By David Michael Newstead.
Local DC comedian Eva Mozena Brandon gets serious as we discuss the world of comedy. Our conversation is below and you can see Eva at the DC Improv on May 2nd.
David Newstead: What do you think representations (like Marvelous Mrs. Maisel among other shows) of standup comedy get right and what are they missing?
Eva Mozena Brandon: Here’s the thing about portraying comedy: you can’t really do it without comedians because that would be sloppy. I think that’s fortunate because the lens ends up being quirky and raw, which I tell myself is the reason that people watch comedy in the first place – right? Live performance is rough around the edges and that’s pretty relatable; unless you’re totally bombing but honestly I think it’s fair to say that’s relatable, too! It seems that for whatever reason comedy is a really popular art form right now, so I sort of like that it’s being examined and seen as a craft worthy of exploring. Personally I think this is both exciting and terrifying – like someone is walking in on you in the bathroom, except that it’s my whole community and lifestyle and creative space. I love that comedians have become esteemed as a sort of public intellectual class even though we totally don’t deserve it and most of us are just regular, non-expert people with often very unconventional lives. I love that people would rather watch the news with punchlines, because let’s face it, we’re so over-saturated that we need that spoonful of sugar to get us through the news cycle these days.
I think it’s fair to say that most portrayals of comedy ring decently true because there are a lot of common factors: learning to be funny on stage, being a misfit who craves validation, writing awful jokes at the beginning, trying to have normal relationships when your whole life becomes an endless pattern of waiting in the back of the bar to perform while other people are on dates, that weird look from your friends and family when they realize that you spent an hour writing a line about socks and feel very seriously about it; the innumerable crappy open mics.

**Items**

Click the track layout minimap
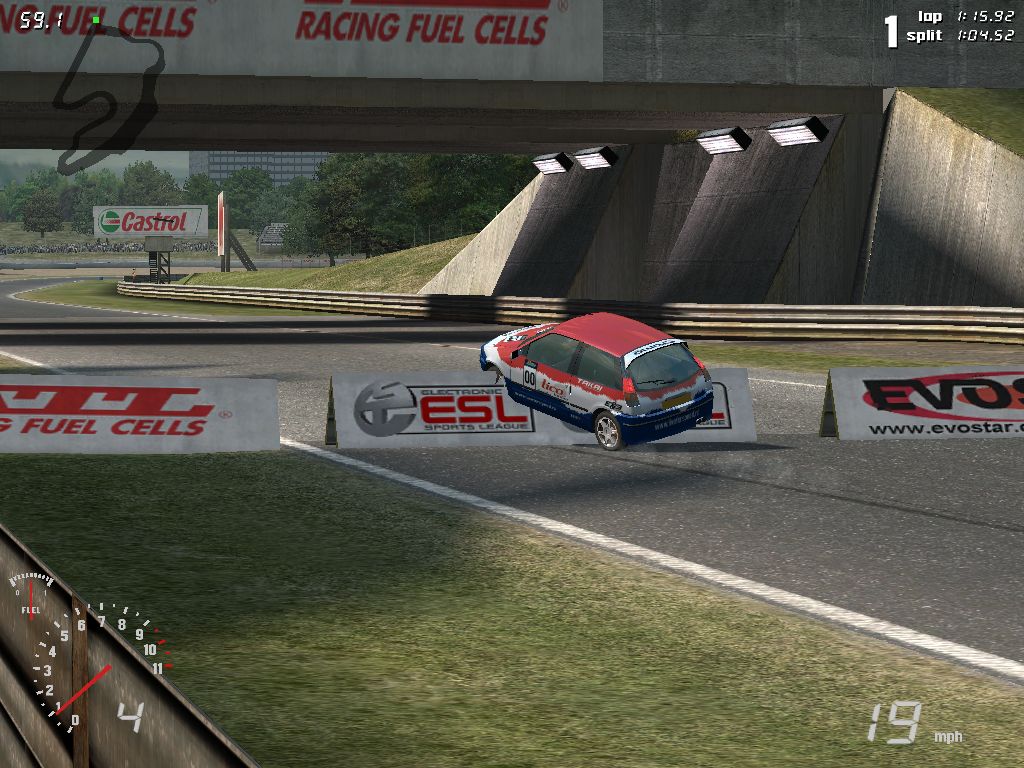Image resolution: width=1024 pixels, height=768 pixels. (x=107, y=95)
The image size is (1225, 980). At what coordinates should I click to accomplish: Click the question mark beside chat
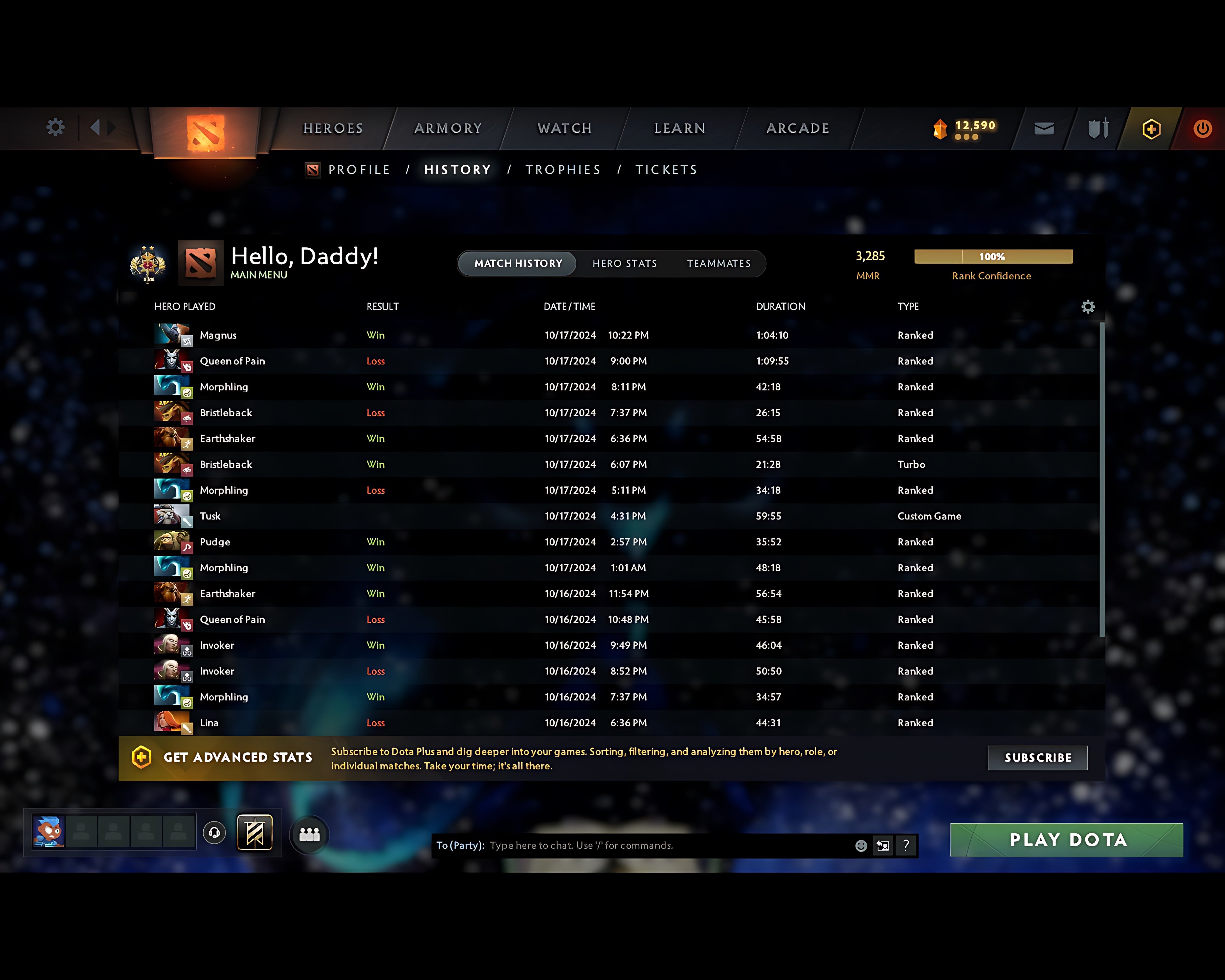click(907, 845)
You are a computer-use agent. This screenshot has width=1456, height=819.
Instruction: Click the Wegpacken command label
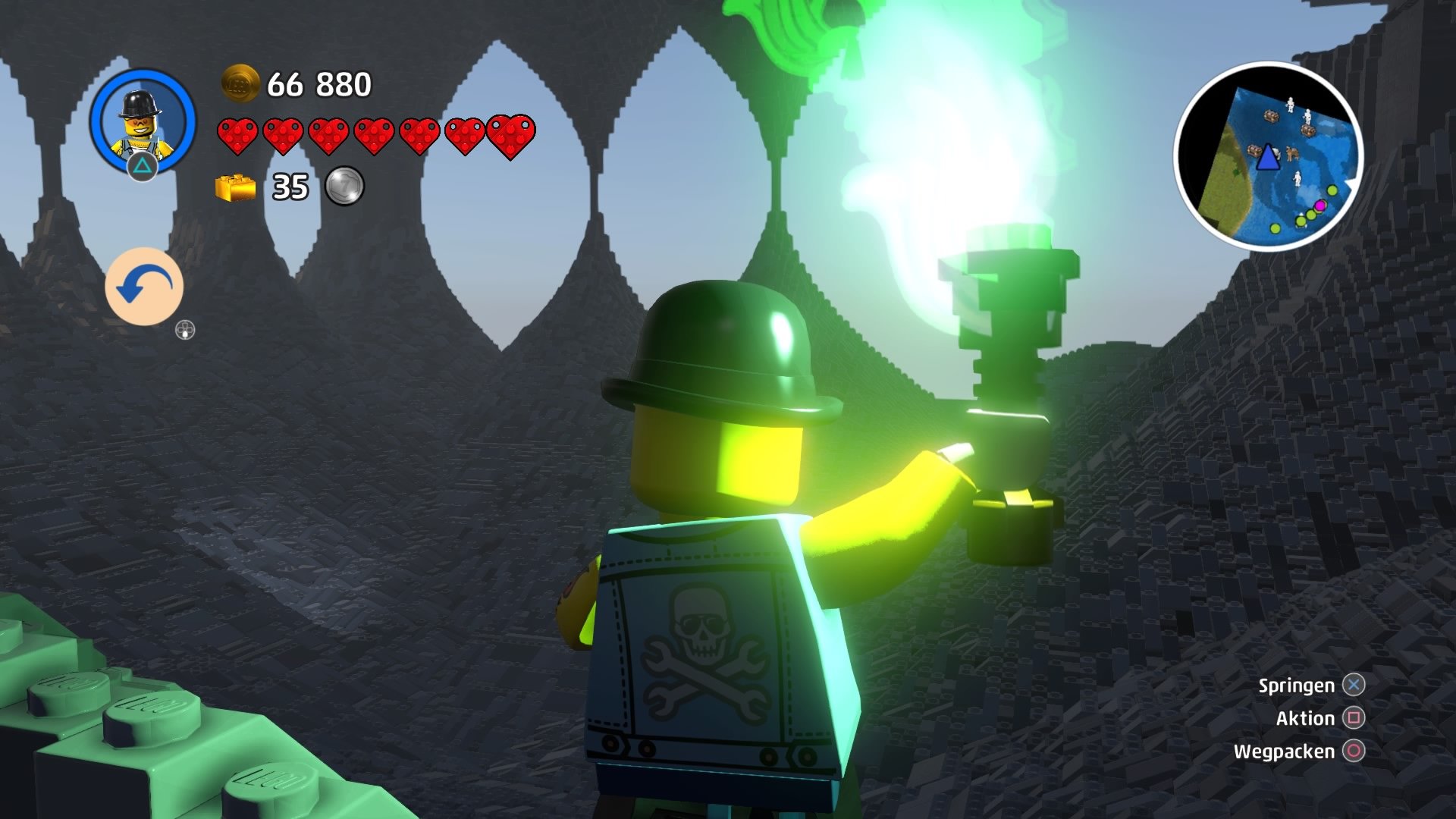pos(1284,752)
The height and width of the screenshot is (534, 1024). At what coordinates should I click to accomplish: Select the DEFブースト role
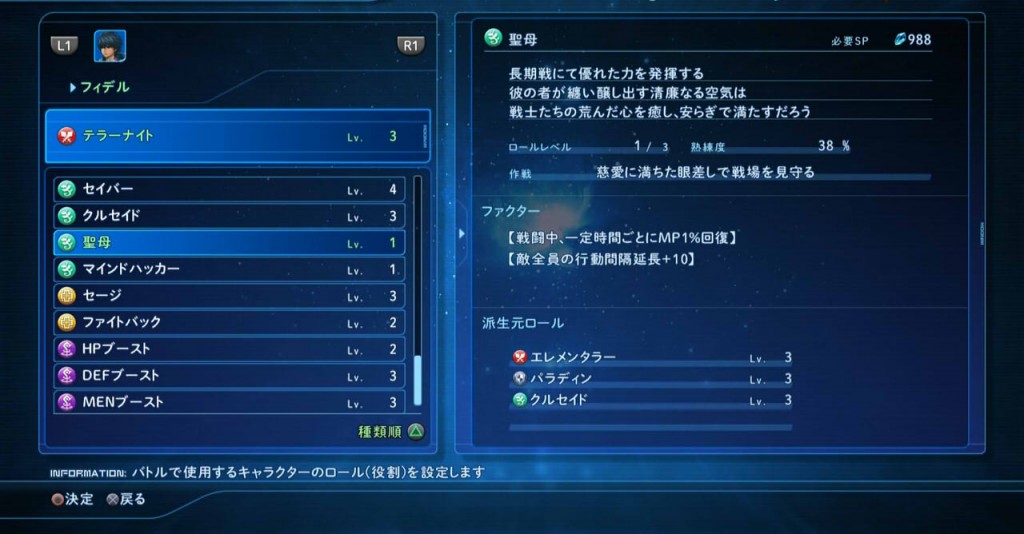click(x=229, y=376)
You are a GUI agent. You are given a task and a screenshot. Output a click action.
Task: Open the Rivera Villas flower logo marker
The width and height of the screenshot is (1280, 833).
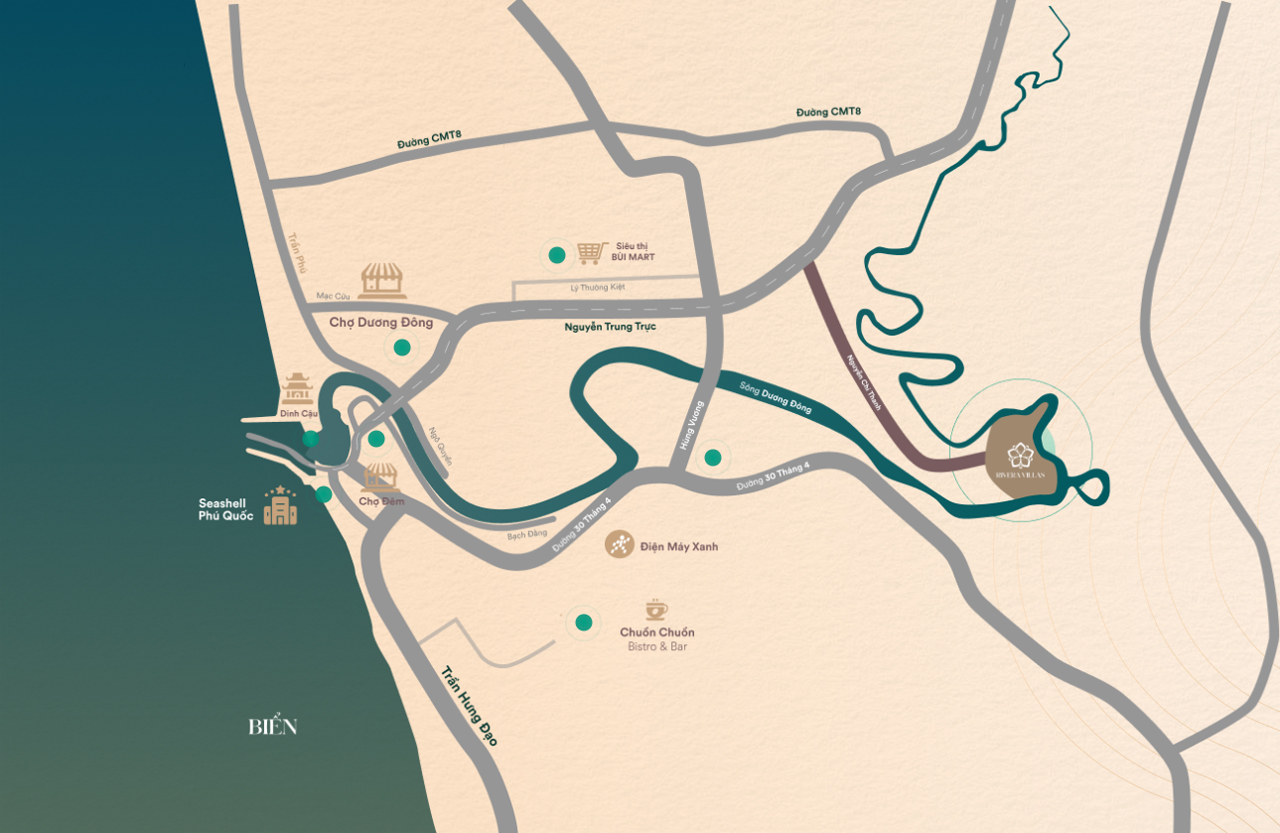(x=1020, y=456)
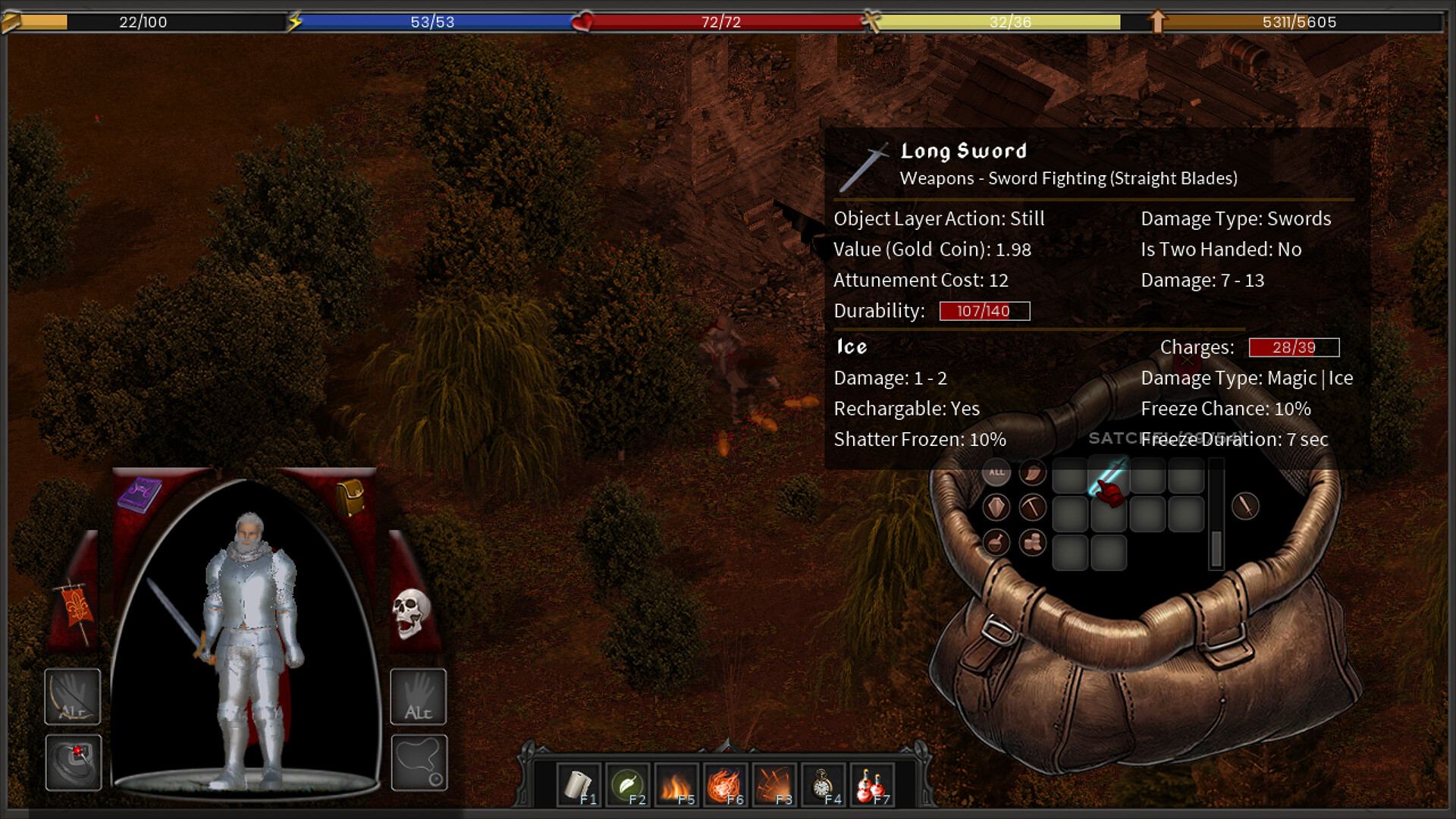Trigger the F2 green leaf hotbar ability
1456x819 pixels.
629,783
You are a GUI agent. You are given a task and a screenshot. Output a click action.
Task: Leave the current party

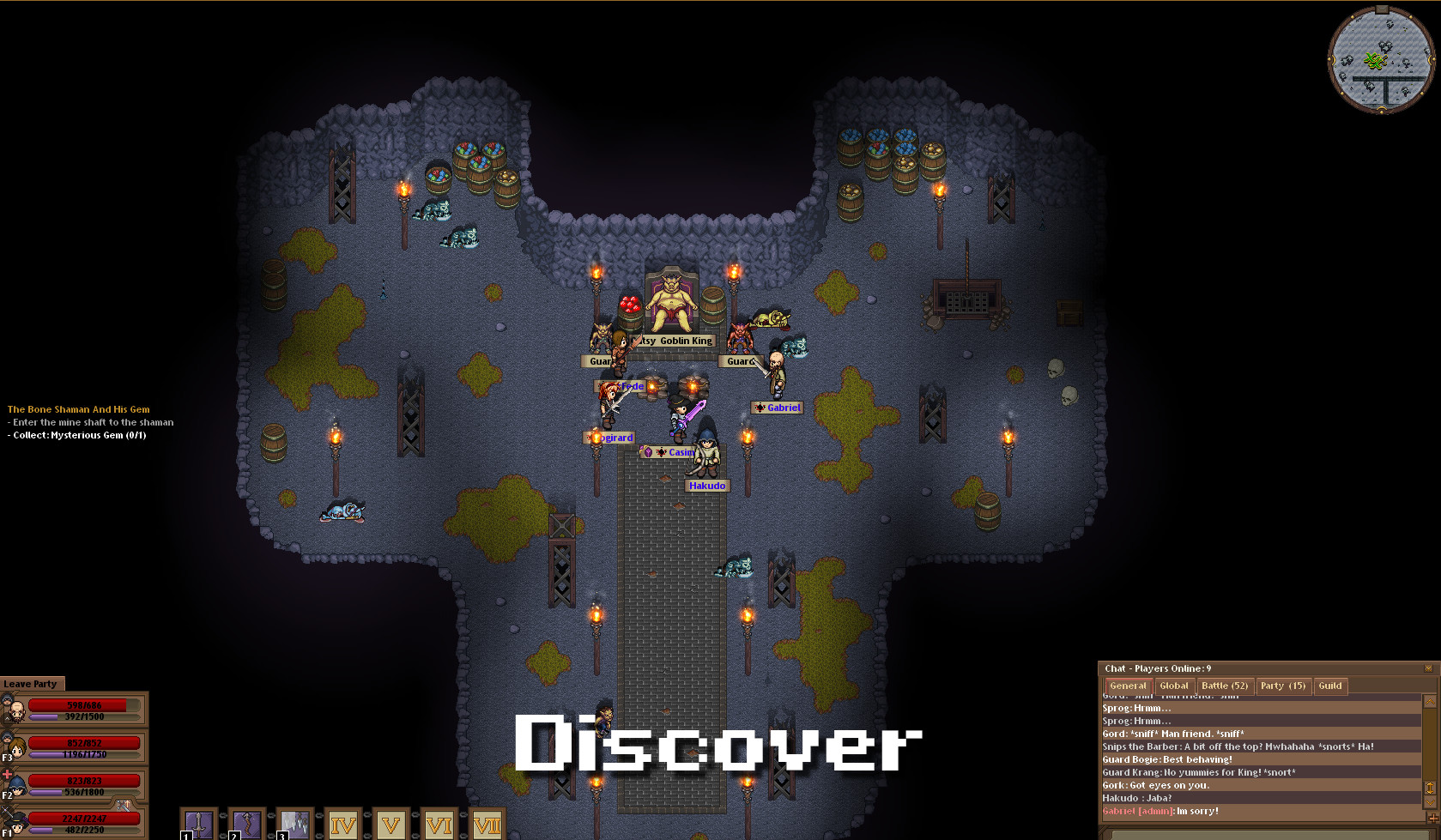pyautogui.click(x=31, y=684)

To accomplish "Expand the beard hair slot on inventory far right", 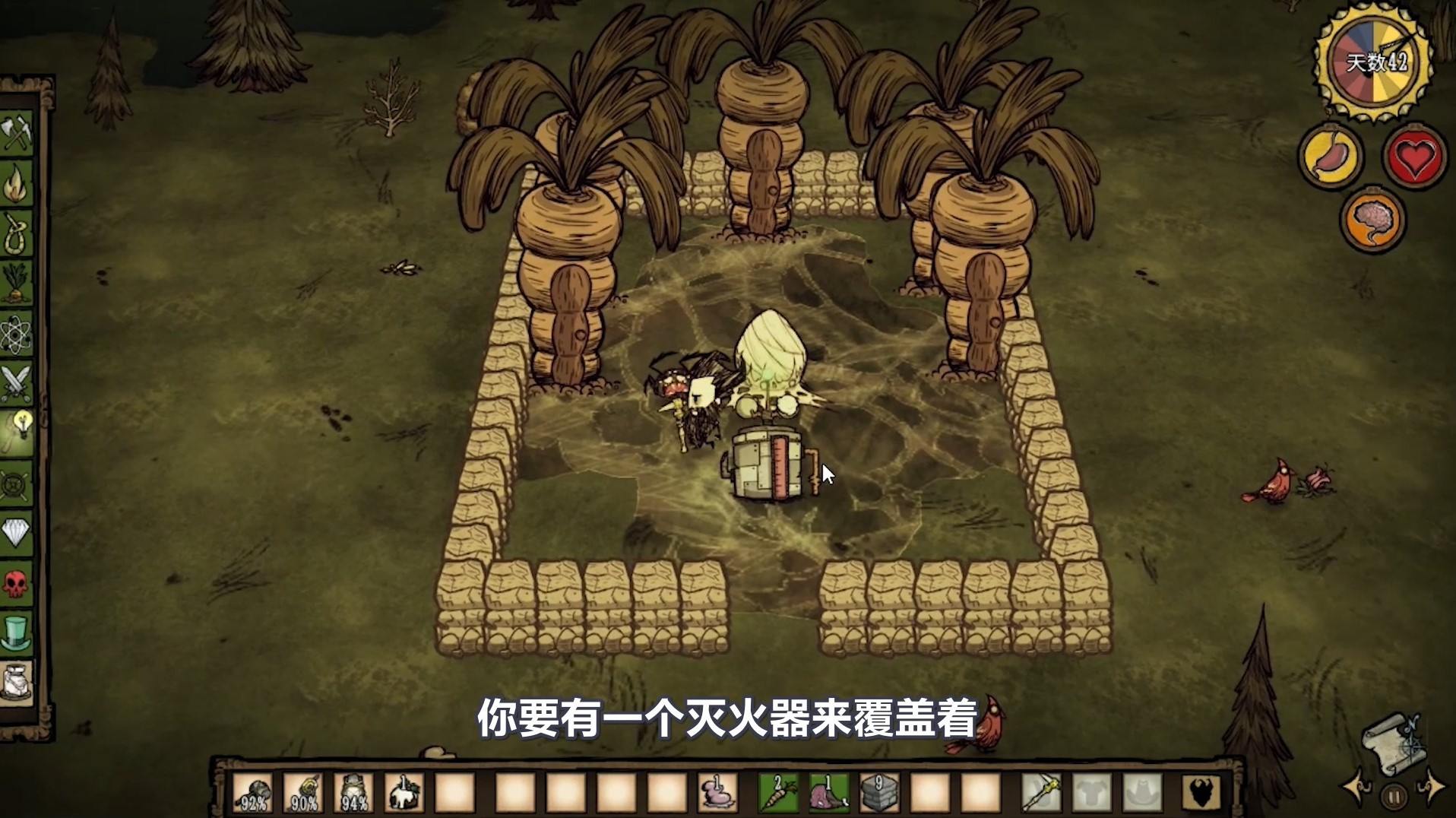I will coord(1201,792).
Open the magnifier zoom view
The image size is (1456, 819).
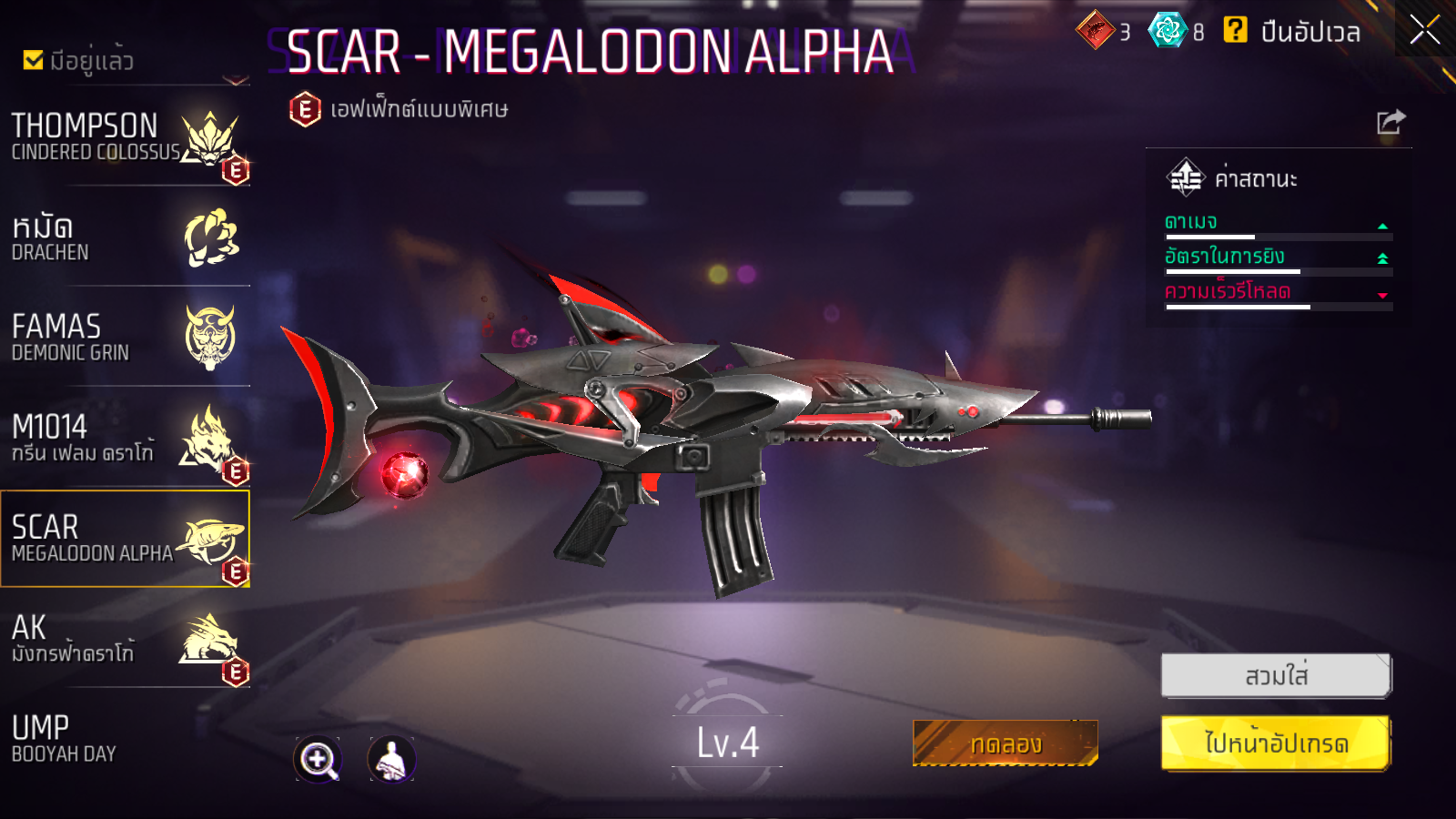[318, 759]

**Problem description**
Continue the interview with the DC comedian about stand-up from the point where it ends.

**In response**
I love that the movie The Big Sick addressed the social experience of someone struggling to grow into himself as a person and a comedian. Every part of that movie felt very real. The one part that was less realistic was that he really, truly found love. That doesn’t always happen. I think that, more often than not, comedy is a solitary sport and a lot of your support system fades away and is replaced by a fairly competitive landscape of people who all want the same two spots at the club. You’re less likely to find your best friend and soulmate in that type of environment.
This movie is also about a man, who of course had a completely different experience of comedy from mine. It’s always fair to say, no matter what city/show/audience/booker; sexism and harassment are absolutely part of the package. It’s not unusual to find that women stop doing comedy at some point because they get tired of both. The #MeToo movement is starting to shift the tides, but in the interim a lot of us have to stand around listening to jokes that are offensive, violent, or just blatantly sexist and I’ve yet to see a portrayal of what that actually feels like to those of us who aren’t laughing. Standing through a handful of crass rape jokes every night over the course of a week definitely feels different for the non-cishet-male comedians. By the same token, I’m white and don’t have to endure the first-hand resonance of the truly ignorant, racist humor that’s very common in low-stakes artistic spaces.
In the new season of The Marvelous Mrs. Maisel, they begin to address how a path to success becomes truly isolating (which I of course someday aspire to experience for myself; my professional goals include aching loneliness) which I was surprised to see in a show that seems to otherwise glamorize standup as an experience.
David Newstead: It’s interesting to me that something we use to basically entertain and maybe distract ourselves from serious issues in the world just ends up reflecting those issues back.
Eva Mozena Brandon: Huh, that’s a really good point.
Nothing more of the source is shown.